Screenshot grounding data
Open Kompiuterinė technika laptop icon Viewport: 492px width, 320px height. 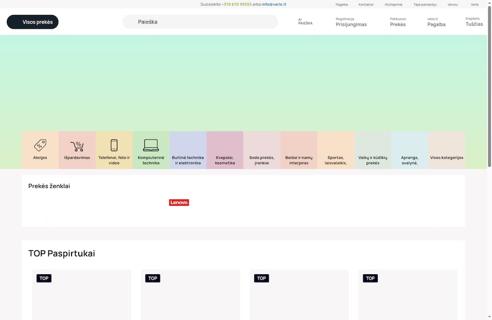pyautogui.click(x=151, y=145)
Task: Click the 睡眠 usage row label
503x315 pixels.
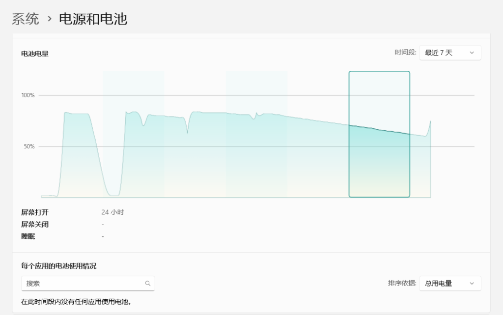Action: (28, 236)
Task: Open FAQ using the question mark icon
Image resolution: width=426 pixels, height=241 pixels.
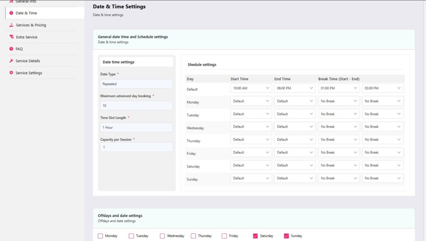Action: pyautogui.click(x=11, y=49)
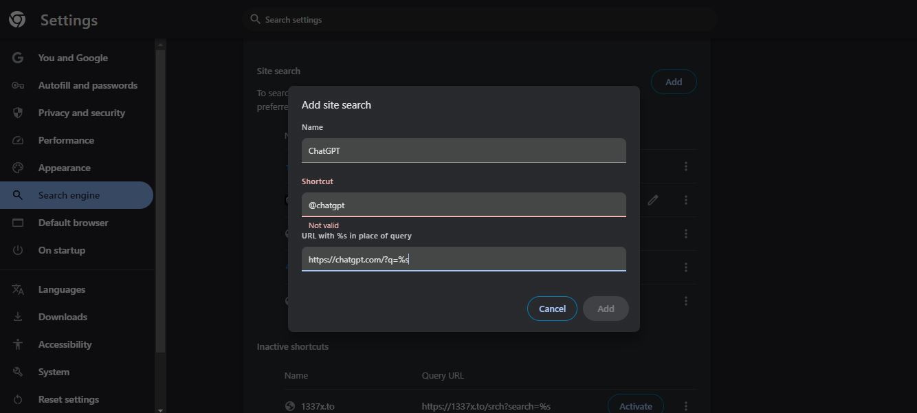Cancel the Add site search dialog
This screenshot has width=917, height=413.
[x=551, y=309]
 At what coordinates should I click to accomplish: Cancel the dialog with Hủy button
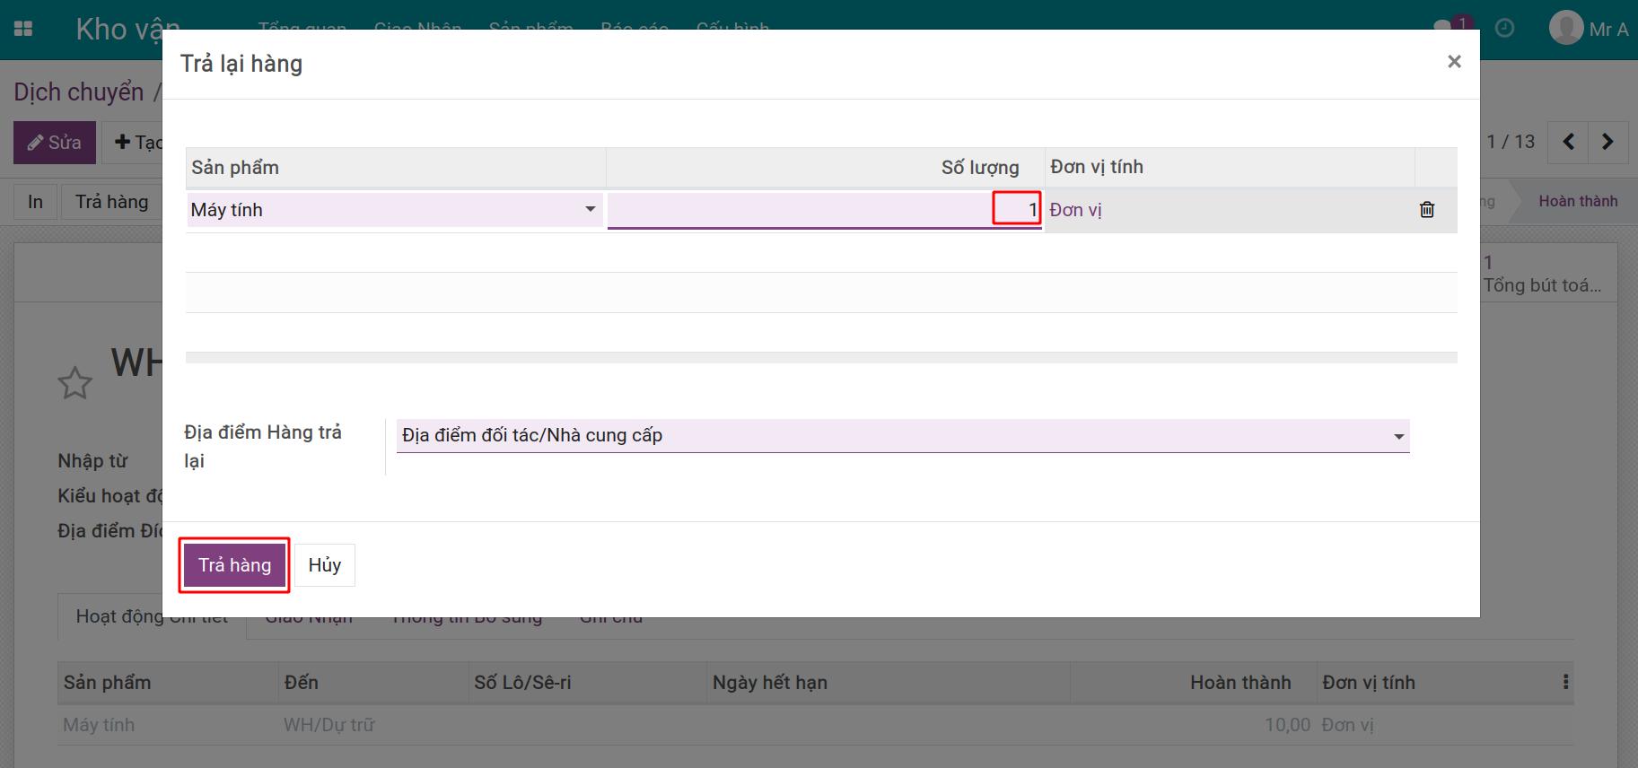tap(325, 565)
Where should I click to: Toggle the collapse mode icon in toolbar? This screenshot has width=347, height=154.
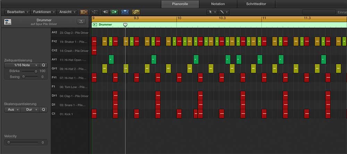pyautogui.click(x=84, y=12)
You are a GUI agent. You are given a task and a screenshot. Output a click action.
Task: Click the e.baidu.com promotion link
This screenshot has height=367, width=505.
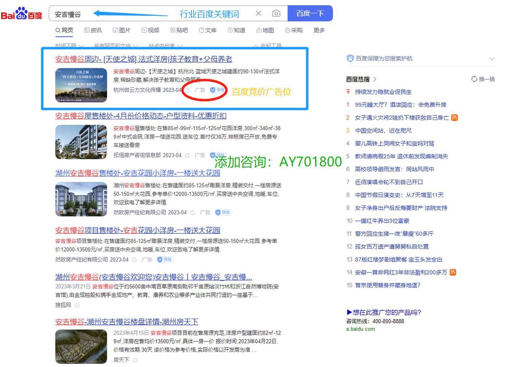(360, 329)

What to do ::
Only the lines from the one that holds "503x315 pixels." through the end of the records above should be printed again, exactly as they are. Leave out the pictures.

Written response ::
503x315 pixels.
Action: (28, 236)
Task: Open FAQ using the question mark icon
Image resolution: width=426 pixels, height=241 pixels.
Action: pyautogui.click(x=11, y=49)
Cancel the Add site search dialog
This screenshot has width=917, height=413.
[x=551, y=309]
 At what coordinates should I click to accomplish: Cancel the dialog with Hủy button
tap(325, 565)
Where should I click to: Toggle the collapse mode icon in toolbar? This screenshot has width=347, height=154.
pyautogui.click(x=84, y=12)
You are a GUI agent. You are given a task and a screenshot. Output a click action.
Task: Click the e.baidu.com promotion link
This screenshot has height=367, width=505.
(360, 329)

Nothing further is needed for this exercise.